Short exercise:
Lay out the lines starting at the one that contains "Task: Click the Next Display arrow icon" and ending at the last of the rows as a numbered list, skipping blank lines. Leave the pictures out of the list.

[Entries for locating words and elements]
────────
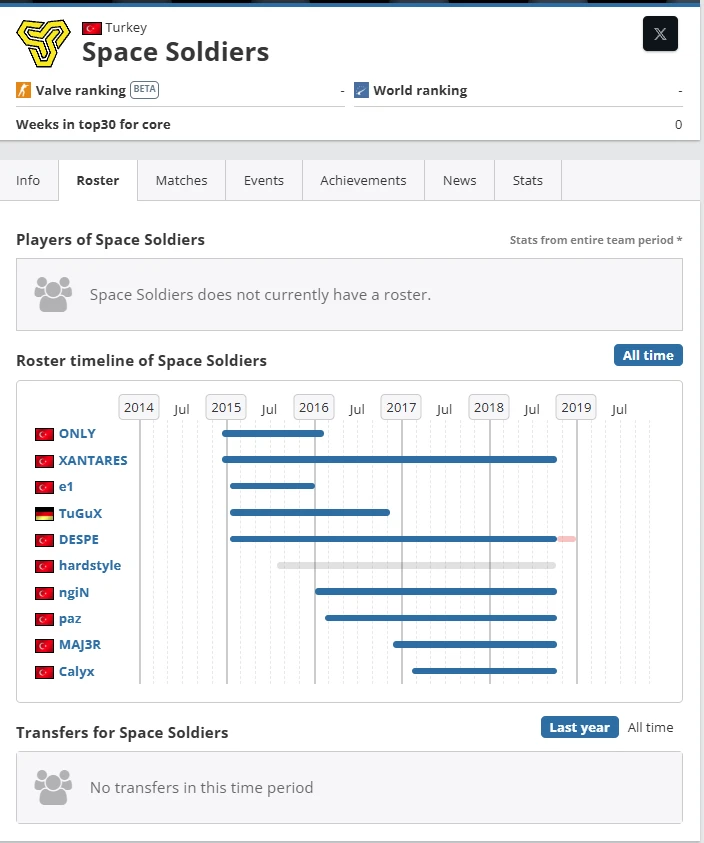Click the group icon in transfers box
This screenshot has width=704, height=843.
click(x=53, y=787)
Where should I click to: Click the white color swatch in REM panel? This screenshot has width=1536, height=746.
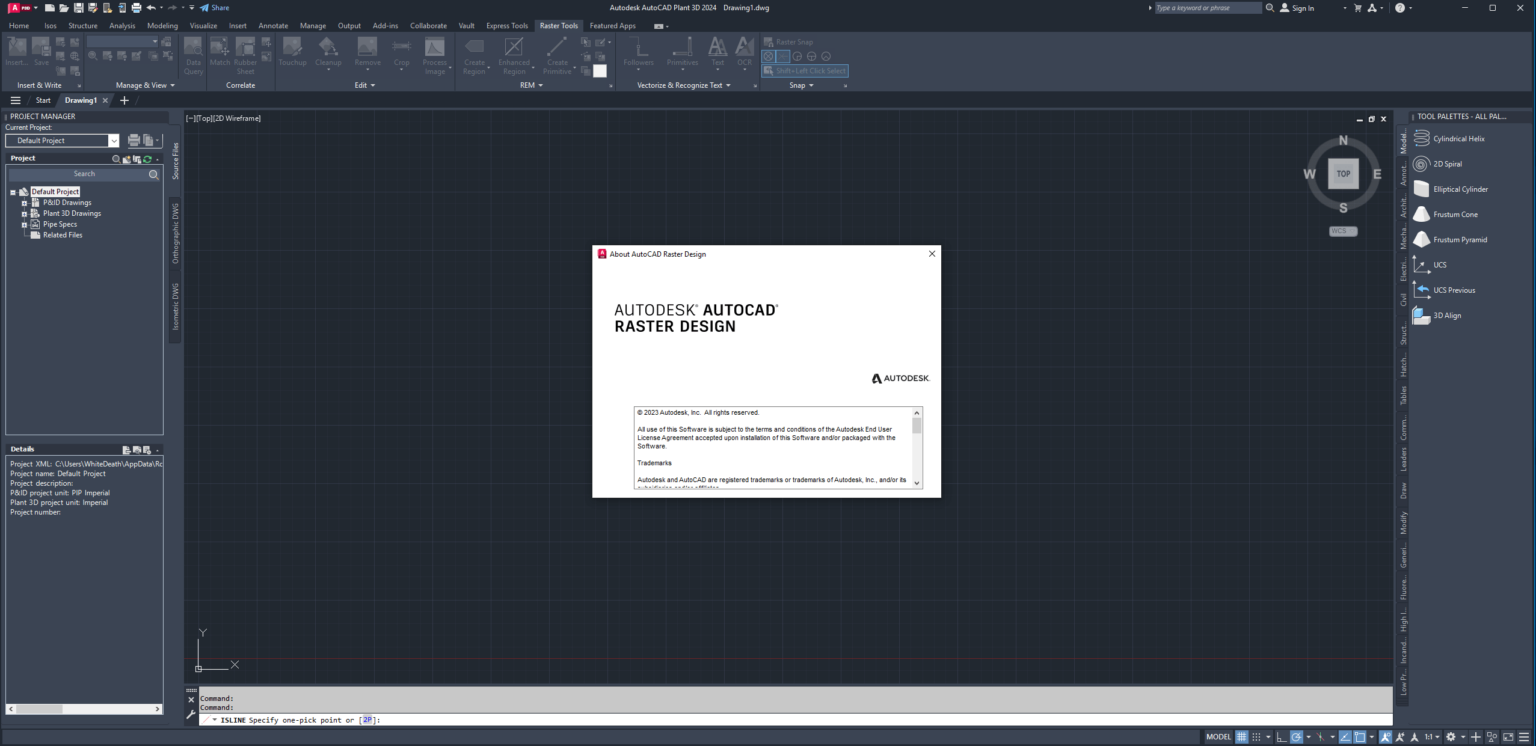[600, 71]
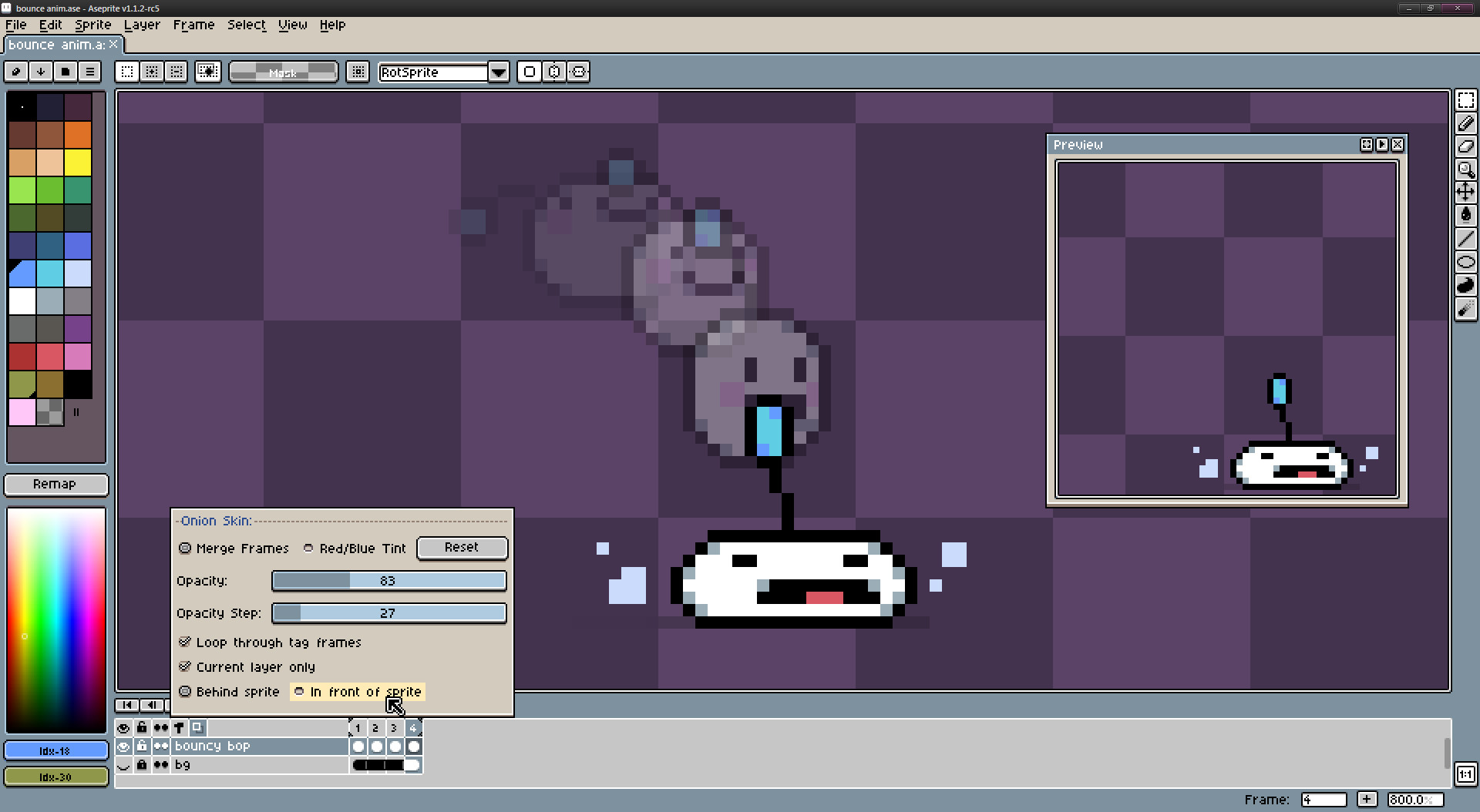
Task: Activate the Spray tool
Action: click(x=1466, y=308)
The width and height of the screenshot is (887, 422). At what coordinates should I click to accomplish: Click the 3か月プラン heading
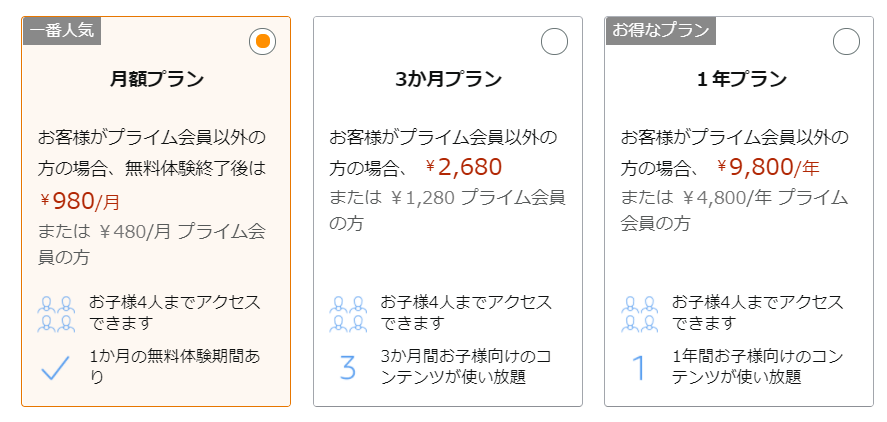tap(448, 80)
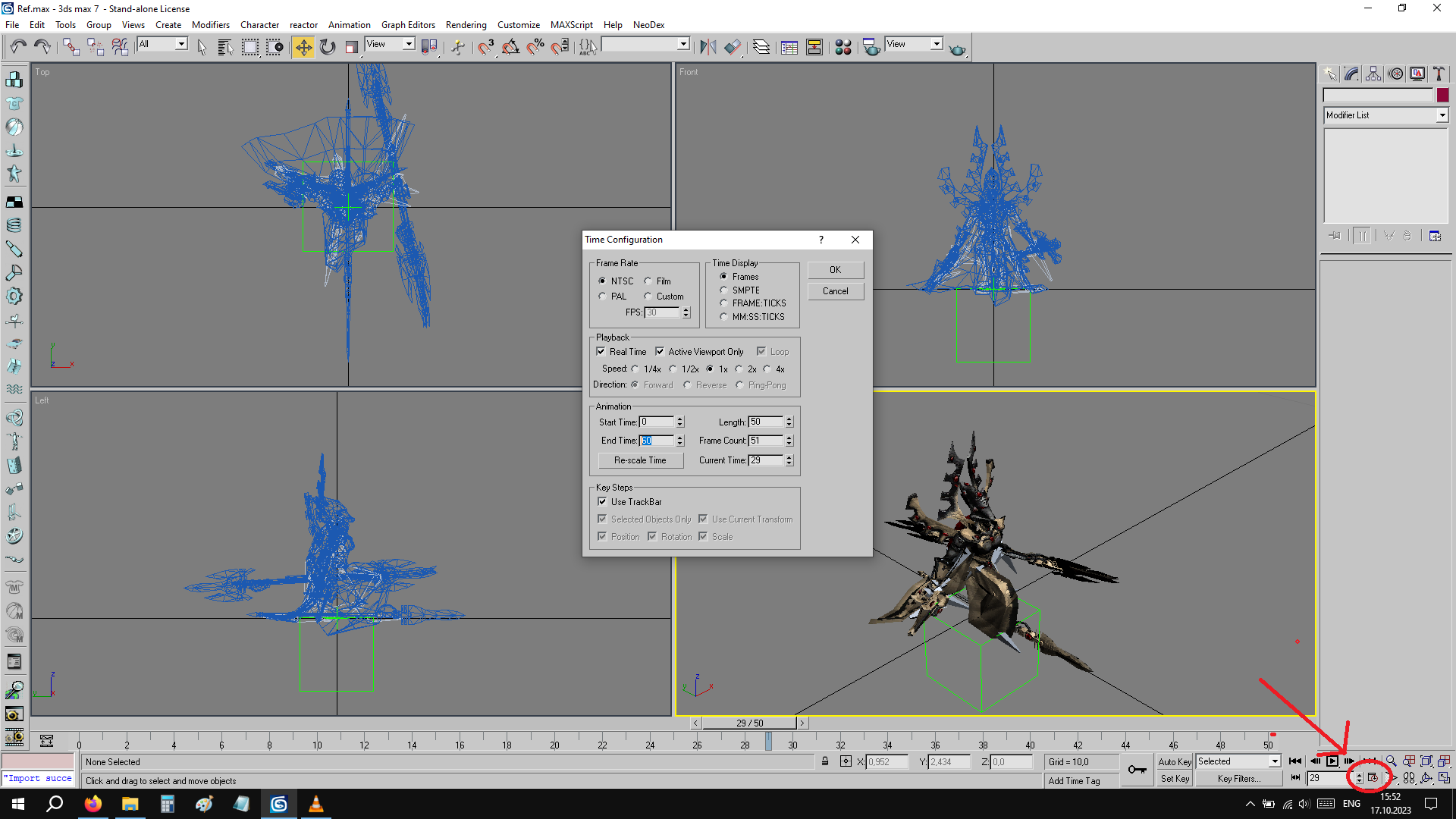Open the Material Editor icon
Viewport: 1456px width, 819px height.
tap(843, 47)
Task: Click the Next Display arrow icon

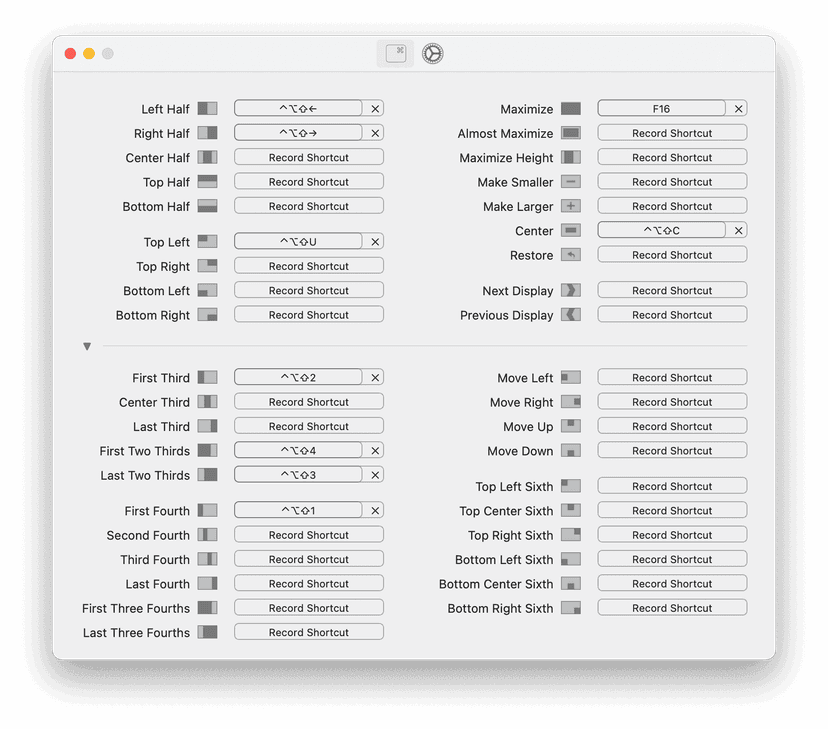Action: [569, 290]

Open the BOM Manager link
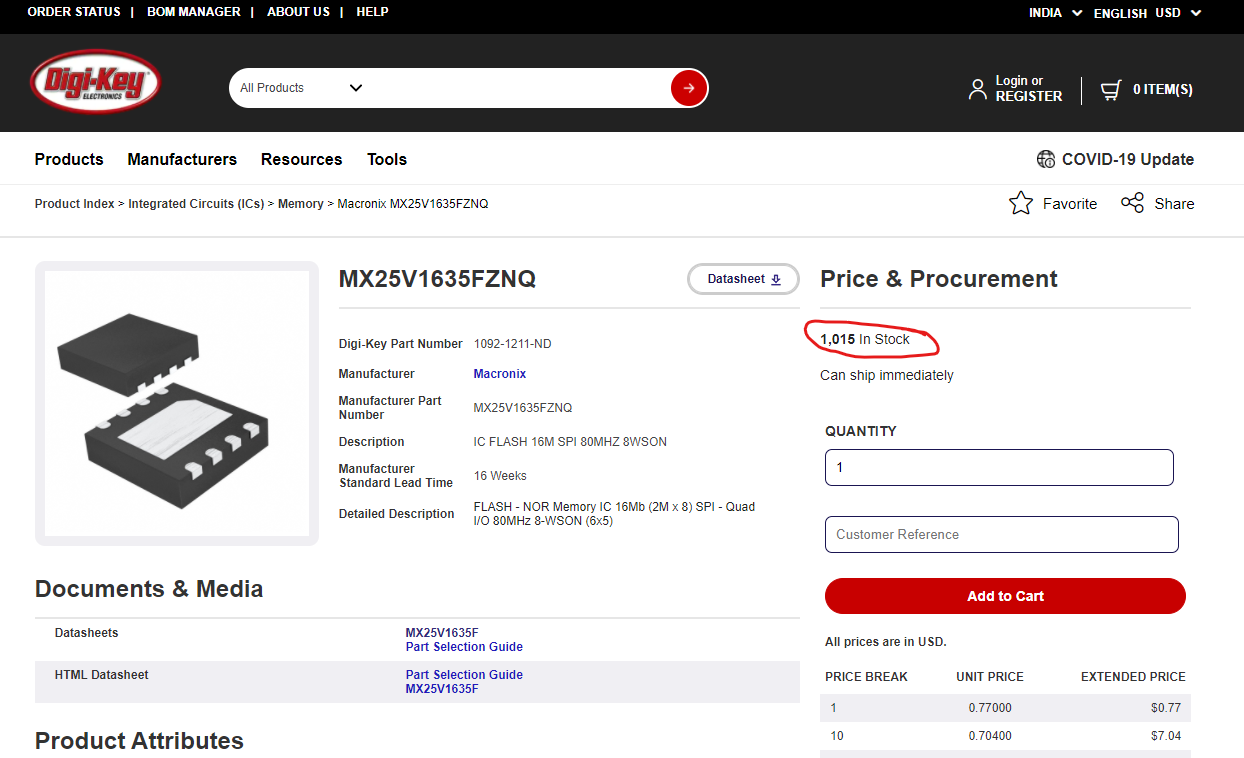click(x=193, y=12)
────────
Solution to this task:
1. Task: Click the Next Display arrow icon
2. Action: [569, 290]
3. Open the BOM Manager link
4. click(x=193, y=12)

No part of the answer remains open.